La Iglesia tiene una responsabilidad –todos sin excepción la tenemos– respecto a la creación, y la debe hacer valer en público; tiene y siente el deber de ejercer esa responsabilidad en público, y no sólo ante sus fieles o en la privacidad de su ámbito, para defender la tierra, el agua y el aire, como dones de Dios creador. Pero sobre todo debe proteger al hombre contra la destrucción de sí mismo. Todos, en general, y la Iglesia de manera particular, ha de hacer valer el deber de proteger por encima de todo al hombre frente al peligro de la destrucción de sí mismo. Sólo así defenderá la tierra y el ambiente. «Es necesario que exista una especie de ecología del hombre bien entendida. En efecto, la degradación de la naturaleza está estrechamente unida a la cultura que modela la convivencia humana: cuando se respeta la ecología humana en la sociedad, también la ecología ambiental se beneficia. Así como las virtudes humanas están interrelacionadas, de modo que el debilitamiento de una pone en peligro también a las otras, así también el sistema ecológico se apoya en un proyecto que abarca tanto la sana convivencia social como la buena relación con la naturaleza» (Benedicto XVI).
Se entiende, a partir de aquí, que «no se puede pedir a los jóvenes que respeten el medio ambiente, si no se les ayuda en la familia y en la sociedad a respetarse a sí mismos: el libro de la naturaleza es único, tanto en lo que concierne al ambiente como a la ética personal, familiar y social.
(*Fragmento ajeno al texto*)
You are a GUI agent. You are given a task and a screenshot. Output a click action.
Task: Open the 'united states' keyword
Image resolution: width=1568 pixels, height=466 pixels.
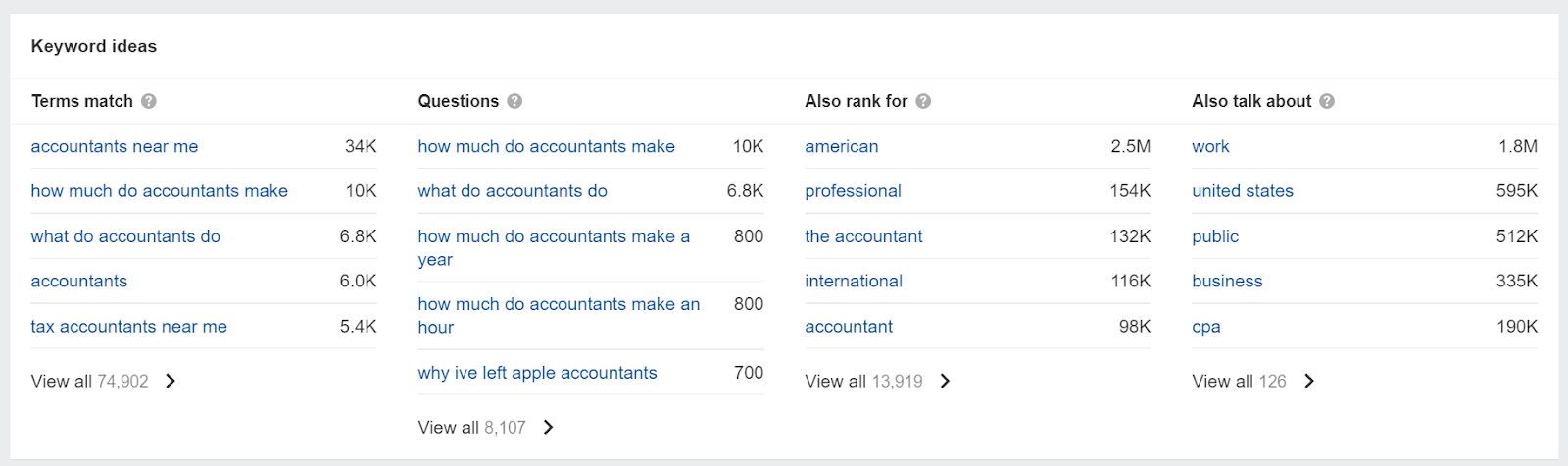1243,191
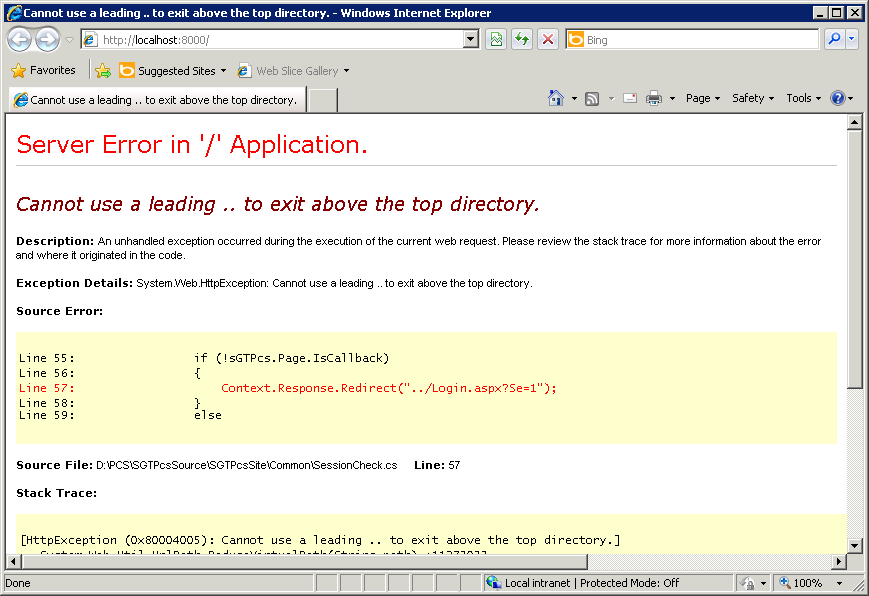
Task: Click the Stop loading red X icon
Action: tap(548, 40)
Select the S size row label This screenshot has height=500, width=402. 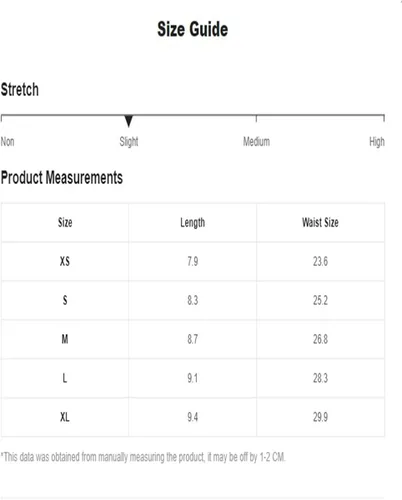pyautogui.click(x=65, y=300)
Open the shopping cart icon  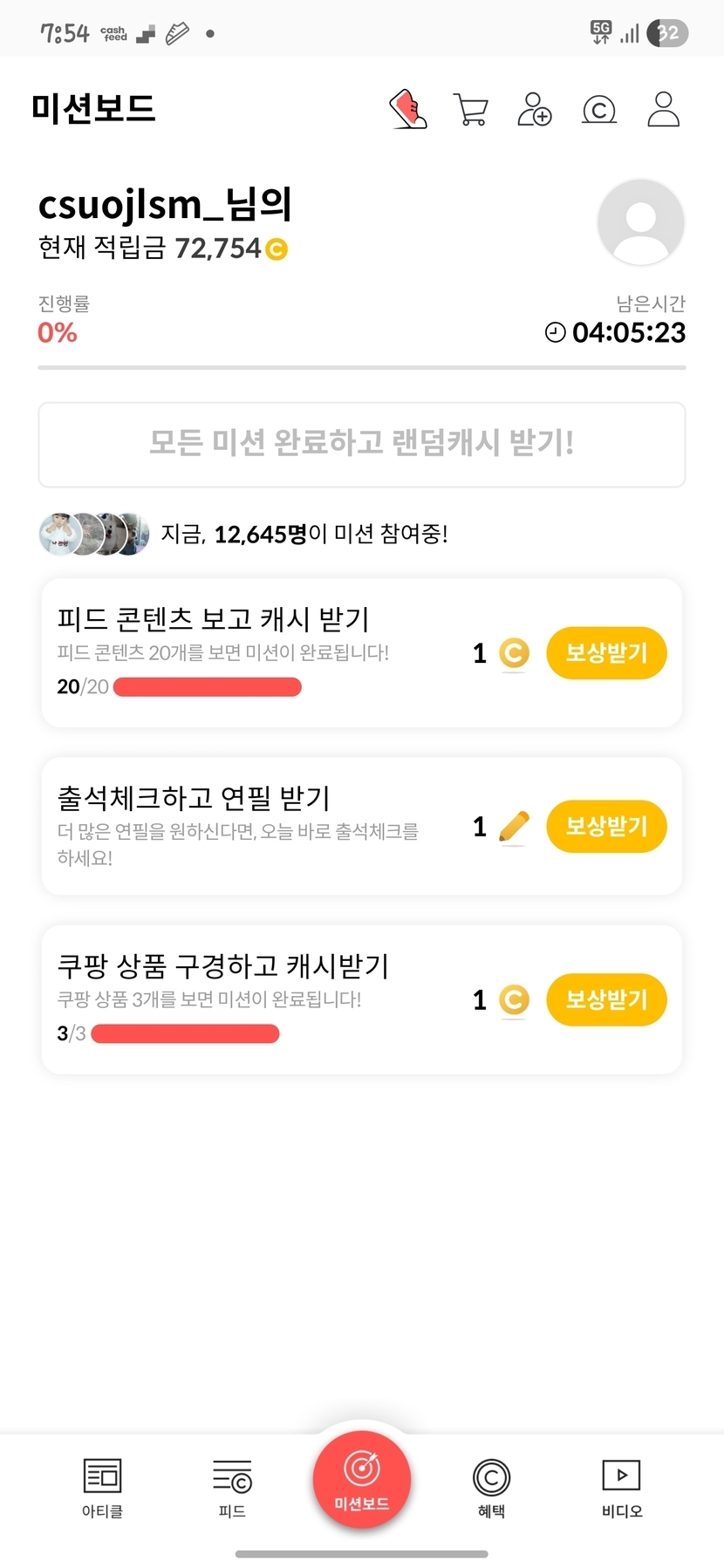471,110
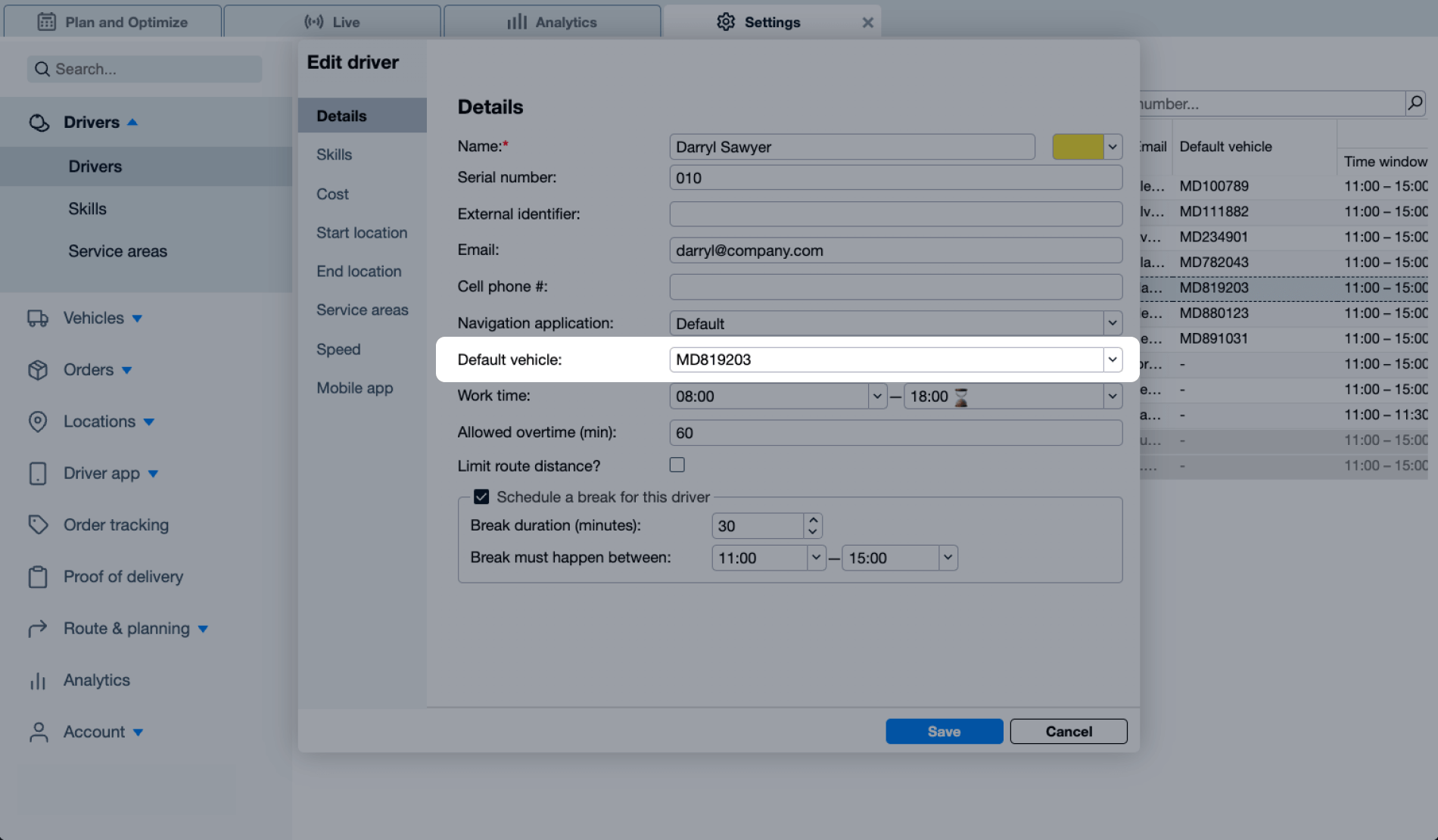1438x840 pixels.
Task: Click the search magnifier icon in driver list
Action: point(1415,103)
Los deberes respecto del ambiente se derivan de los deberes para con la persona, considerada en sí misma y en su relación con los demás». La Iglesia, por su misma entraña, por el fundamento que la sustenta, Jesucristo, es un sí total al hombre, en lo que le constituye su especificidad: el ser persona. Por eso permanentemente apuesta por el hombre, enseña y defiende algo que es básico, sin lo que no hay futuro para la humanidad: el hombre mismo, la dignidad y grandeza del ser, de la persona humana, a la que se refiere la misma creación, la cultura y la historia. Por eso, «el Magisterio de la Iglesia manifiesta sus reservas ante una concepción que nos rodea inspirada en el ecocentrismo y el biocentrismo, porque dicha concepción elimina la diferencia ontológica y axiológica entre la persona humana y los otros seres vivientes. De este modo se anula en la práctica la identidad y el papel superior del hombre, favoreciendo una visión igualitarista de la dignidad de todos los seres vivientes. La Iglesia invita, por ello, a plantear la cuestión ecológica respetando la «gramática» que el Creador ha inscrito en su obra, confiando al hombre el papel de guardián y administrador responsable de la creación, papel del que ciertamente no debe abusar, pero del que tampoco debe abdicar» (Benedicto XVI). Así pues, el naturalismo que equipara el hombre a cualquier otro ser de la creación y la absolutización de la técnica y el poder humano no sólo atentan gravemente contra la naturaleza, sino también contra la misma dignidad humana.